If you want to back up virtual machines, the options may seem confusing. Methods used to back up virtual machines have evolved rapidly over the past couple of years, from an analogue of traditional backup, via an awkward two-stage process, to today’s backup apps that have been re-engineered for the virtual server age. But, what challenges arise with the backing up virtual servers, and why might you want to dig deep into the settings of your backup app to avoid crash-consistent database backups?

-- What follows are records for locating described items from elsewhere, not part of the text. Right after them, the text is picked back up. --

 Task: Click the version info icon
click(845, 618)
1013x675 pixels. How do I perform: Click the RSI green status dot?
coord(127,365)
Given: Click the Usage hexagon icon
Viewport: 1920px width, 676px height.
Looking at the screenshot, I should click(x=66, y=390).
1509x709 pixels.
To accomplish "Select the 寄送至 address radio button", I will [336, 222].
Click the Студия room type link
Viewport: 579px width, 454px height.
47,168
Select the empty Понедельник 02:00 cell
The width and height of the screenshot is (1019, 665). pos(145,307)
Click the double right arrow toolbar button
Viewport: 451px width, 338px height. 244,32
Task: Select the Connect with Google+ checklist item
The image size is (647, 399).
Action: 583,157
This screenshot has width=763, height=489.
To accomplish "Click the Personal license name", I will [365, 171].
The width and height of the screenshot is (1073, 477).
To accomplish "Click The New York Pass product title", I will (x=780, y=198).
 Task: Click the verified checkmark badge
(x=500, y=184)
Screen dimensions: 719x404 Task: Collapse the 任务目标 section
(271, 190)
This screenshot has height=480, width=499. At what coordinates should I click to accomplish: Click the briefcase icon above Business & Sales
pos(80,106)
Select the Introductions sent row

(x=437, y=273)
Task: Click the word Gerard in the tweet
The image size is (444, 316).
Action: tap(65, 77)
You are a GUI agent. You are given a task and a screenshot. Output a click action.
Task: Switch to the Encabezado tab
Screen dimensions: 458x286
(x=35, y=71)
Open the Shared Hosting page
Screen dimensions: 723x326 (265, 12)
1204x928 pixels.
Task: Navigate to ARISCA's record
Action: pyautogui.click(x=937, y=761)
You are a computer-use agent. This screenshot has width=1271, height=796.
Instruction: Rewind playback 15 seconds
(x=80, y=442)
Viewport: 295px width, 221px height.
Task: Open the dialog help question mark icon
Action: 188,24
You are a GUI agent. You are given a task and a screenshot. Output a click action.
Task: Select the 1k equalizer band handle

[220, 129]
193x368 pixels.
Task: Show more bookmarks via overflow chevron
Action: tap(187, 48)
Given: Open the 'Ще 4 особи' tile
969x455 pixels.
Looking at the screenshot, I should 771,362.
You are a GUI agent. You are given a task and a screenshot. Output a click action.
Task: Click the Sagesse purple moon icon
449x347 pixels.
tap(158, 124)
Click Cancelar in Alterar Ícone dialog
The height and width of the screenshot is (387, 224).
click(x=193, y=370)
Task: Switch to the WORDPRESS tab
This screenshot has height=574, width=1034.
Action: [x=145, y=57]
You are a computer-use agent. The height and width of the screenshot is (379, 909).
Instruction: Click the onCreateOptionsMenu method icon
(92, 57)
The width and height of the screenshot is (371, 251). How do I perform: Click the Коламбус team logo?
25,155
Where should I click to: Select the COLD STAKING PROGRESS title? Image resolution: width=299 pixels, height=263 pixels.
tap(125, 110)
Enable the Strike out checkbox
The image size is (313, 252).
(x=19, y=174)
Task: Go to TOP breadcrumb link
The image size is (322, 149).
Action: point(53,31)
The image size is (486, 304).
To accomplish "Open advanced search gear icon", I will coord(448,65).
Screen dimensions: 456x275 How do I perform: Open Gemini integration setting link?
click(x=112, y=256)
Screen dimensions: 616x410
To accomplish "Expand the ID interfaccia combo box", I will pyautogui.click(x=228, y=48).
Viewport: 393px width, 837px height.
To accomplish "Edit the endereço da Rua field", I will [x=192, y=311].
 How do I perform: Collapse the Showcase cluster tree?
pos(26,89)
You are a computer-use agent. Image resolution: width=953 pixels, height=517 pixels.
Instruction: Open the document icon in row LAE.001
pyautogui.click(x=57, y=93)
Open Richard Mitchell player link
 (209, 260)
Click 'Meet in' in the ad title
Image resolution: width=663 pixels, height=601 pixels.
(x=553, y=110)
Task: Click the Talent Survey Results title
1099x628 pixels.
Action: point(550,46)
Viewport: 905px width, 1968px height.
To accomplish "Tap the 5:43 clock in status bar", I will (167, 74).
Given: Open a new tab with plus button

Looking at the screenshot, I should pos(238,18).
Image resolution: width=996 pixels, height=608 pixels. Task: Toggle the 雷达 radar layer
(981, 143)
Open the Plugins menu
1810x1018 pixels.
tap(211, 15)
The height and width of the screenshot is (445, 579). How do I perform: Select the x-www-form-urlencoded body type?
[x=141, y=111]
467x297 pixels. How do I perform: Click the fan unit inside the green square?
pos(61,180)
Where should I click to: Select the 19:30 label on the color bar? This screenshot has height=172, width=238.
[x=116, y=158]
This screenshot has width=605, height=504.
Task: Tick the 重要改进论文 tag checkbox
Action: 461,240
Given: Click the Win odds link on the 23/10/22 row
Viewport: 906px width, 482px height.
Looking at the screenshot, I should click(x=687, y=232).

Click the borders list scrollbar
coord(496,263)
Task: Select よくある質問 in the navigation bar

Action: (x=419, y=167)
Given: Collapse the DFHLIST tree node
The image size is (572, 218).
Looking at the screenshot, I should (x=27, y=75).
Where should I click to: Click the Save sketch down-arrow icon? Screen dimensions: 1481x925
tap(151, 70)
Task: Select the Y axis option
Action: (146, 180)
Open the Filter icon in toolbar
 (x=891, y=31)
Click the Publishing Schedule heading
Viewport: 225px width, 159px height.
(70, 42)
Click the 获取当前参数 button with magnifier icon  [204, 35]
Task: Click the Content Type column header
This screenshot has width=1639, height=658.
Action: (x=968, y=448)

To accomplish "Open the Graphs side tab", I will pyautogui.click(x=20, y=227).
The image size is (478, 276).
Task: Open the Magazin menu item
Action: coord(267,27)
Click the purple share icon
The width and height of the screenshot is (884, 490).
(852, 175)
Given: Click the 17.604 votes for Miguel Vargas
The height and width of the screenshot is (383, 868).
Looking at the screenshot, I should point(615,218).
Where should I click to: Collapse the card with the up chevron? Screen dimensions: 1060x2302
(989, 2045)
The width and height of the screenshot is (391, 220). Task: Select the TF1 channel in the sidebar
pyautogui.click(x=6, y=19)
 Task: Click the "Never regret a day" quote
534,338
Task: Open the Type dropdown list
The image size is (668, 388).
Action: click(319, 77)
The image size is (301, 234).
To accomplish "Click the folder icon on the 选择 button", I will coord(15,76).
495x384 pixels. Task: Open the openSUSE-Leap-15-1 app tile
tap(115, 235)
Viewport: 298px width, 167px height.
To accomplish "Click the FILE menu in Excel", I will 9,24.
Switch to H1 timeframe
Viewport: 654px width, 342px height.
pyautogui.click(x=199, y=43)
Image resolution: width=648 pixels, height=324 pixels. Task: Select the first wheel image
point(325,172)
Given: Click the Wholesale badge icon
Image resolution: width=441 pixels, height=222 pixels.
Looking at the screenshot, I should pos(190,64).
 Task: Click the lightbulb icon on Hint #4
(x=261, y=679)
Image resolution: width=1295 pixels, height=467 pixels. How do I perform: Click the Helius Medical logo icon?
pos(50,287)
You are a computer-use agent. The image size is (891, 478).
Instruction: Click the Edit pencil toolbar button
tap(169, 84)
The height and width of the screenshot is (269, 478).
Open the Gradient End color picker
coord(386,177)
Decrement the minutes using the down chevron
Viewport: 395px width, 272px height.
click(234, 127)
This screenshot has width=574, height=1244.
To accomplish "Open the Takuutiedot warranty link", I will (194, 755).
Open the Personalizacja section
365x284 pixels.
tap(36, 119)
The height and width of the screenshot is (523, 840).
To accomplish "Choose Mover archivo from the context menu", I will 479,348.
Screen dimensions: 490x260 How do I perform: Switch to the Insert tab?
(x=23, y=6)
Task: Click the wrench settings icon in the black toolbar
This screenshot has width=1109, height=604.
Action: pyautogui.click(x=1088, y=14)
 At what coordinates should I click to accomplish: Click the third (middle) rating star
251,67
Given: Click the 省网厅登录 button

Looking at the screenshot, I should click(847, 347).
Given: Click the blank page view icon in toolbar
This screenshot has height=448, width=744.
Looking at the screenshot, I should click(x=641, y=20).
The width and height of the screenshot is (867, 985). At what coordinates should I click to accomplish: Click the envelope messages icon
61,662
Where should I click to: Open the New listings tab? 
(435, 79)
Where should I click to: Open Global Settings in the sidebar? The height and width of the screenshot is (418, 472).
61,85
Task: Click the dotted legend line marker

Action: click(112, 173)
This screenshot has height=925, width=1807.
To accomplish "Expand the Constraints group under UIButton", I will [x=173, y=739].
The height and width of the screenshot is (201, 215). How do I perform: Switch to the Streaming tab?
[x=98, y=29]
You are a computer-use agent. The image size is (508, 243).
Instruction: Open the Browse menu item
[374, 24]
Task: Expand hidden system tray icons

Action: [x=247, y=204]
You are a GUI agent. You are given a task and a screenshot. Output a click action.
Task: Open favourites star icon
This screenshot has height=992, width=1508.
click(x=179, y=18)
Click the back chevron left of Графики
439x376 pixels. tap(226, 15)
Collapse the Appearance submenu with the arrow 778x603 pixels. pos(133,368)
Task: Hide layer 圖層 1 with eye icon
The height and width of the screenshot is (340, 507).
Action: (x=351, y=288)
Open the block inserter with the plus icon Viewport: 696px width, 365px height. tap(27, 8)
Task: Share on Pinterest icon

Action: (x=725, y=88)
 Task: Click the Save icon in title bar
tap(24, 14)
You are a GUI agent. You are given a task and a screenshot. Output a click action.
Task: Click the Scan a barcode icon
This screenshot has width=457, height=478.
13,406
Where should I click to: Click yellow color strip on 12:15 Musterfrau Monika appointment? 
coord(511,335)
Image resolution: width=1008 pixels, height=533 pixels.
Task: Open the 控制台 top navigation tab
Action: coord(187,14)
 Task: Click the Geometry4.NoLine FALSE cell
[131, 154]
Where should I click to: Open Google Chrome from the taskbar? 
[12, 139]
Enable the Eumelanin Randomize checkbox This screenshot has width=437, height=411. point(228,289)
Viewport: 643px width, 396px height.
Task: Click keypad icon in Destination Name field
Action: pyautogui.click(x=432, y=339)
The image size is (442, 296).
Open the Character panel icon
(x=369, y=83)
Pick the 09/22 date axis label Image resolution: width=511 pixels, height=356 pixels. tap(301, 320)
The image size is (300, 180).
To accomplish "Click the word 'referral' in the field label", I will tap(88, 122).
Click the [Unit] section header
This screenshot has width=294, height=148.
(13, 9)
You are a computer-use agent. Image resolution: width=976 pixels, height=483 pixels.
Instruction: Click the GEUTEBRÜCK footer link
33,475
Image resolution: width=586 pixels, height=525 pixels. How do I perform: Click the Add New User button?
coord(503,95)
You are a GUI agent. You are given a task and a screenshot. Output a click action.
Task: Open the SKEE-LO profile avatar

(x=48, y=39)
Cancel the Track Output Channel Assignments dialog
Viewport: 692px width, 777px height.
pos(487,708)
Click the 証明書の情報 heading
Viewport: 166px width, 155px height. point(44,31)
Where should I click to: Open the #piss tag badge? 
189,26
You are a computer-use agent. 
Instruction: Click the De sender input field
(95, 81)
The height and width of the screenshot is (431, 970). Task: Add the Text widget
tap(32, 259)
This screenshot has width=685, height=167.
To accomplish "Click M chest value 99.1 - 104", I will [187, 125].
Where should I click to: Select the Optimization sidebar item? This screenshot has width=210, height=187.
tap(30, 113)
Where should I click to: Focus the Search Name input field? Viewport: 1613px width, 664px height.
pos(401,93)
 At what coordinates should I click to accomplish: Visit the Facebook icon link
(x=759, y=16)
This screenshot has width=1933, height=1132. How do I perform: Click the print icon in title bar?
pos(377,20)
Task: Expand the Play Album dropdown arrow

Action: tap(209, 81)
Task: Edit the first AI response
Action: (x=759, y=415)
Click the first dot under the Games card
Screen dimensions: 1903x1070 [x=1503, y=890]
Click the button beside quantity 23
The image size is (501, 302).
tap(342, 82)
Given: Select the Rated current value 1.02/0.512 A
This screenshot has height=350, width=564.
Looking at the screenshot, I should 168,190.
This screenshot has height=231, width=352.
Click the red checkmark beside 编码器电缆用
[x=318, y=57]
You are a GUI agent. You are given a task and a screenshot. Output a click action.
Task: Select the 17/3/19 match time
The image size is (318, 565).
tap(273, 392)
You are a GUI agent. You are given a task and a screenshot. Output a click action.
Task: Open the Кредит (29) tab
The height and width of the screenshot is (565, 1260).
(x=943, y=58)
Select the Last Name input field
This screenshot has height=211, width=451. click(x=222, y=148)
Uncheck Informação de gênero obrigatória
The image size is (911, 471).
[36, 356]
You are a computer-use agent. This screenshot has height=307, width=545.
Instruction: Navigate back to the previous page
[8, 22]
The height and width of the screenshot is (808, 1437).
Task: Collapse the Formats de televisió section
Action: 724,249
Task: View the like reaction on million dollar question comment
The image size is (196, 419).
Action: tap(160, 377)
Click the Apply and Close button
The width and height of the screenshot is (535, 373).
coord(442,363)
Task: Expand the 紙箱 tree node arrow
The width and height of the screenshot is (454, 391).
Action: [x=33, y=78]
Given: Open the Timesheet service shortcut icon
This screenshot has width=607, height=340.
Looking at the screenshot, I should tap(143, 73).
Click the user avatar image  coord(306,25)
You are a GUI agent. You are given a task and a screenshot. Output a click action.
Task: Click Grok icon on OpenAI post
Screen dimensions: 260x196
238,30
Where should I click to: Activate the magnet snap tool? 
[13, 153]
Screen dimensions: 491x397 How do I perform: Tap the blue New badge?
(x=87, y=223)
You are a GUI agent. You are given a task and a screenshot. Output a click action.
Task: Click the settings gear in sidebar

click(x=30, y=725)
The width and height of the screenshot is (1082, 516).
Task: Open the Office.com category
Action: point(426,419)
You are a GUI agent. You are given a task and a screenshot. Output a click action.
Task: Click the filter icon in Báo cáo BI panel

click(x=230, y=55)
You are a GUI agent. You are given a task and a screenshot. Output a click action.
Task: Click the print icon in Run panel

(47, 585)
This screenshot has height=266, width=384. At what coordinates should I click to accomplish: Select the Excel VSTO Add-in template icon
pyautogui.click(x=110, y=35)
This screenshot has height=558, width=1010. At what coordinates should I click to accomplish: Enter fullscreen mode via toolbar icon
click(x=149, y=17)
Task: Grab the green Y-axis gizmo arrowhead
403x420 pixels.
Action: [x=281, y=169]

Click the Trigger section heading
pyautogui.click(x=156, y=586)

In this interview, SearchStorage.co.UK Bureau Chief Antony Adshead speaks with David Boyd, practice lead for backup and recovery with GlassHouse Technologies (UK), about the difference between backing up virtual servers vs physical servers; image-level backups of VMs; and features such as data deduplication, white-space recognition and active block mapping that are included in current products intended to back up virtual machines.
You can read the transcript below or download the podcast on virtual machine backup.
SearchStorage.co.UK: What are the differences between backing up virtual servers and physical servers?
Boyd: There are numerous … ways to back up a physical machine, but the typical approach involves an agent running on the [backup] client that reads the source data and copies it across an IP network to a backup server. The backup server in turn then transfers that backup data to the backup target. The location of each file within that backup is recorded into a database for restoration purposes.
The same approach can be used for backing up a virtual machine. In fact, it offers, from a conceptual point of view, the simplest approach. Each virtual machine can have a backup agent installed, which would read its own data and transfer that data over the network to the backup server. The backup software would have no knowledge whether the server is virtual rather than physical.
However, there are serious challenges to using this approach. The backup of a virtual machine in this way puts a load on the hypervisor in terms of CPU and I/O. A backup administrator may not know on which physical machine a virtual machine resides and therefore runs the risk of scheduling several backups from the same physical host, compounding the problem and severely impacting the performance of all VMs. Furthermore, if you pay for backup software licenses on a per-client basis, you will have to fork out for each virtual machine.
To get around these challenges, image-level backups were devised. When viewed from the underlying storage, a virtual machine is simply a large file -- very large in some cases. Backing up these underlying files takes the CPU load away from the virtual machine. In this approach, the virtual machine needs to be momentarily quiesced, all pending writes written and then a snapshot created. It is this snapshot that gets backed up. While this approach removes the load associated with agent backups, they are totally ignorant of the data within the virtual machine, and so data, deleted files and white space all get backed up.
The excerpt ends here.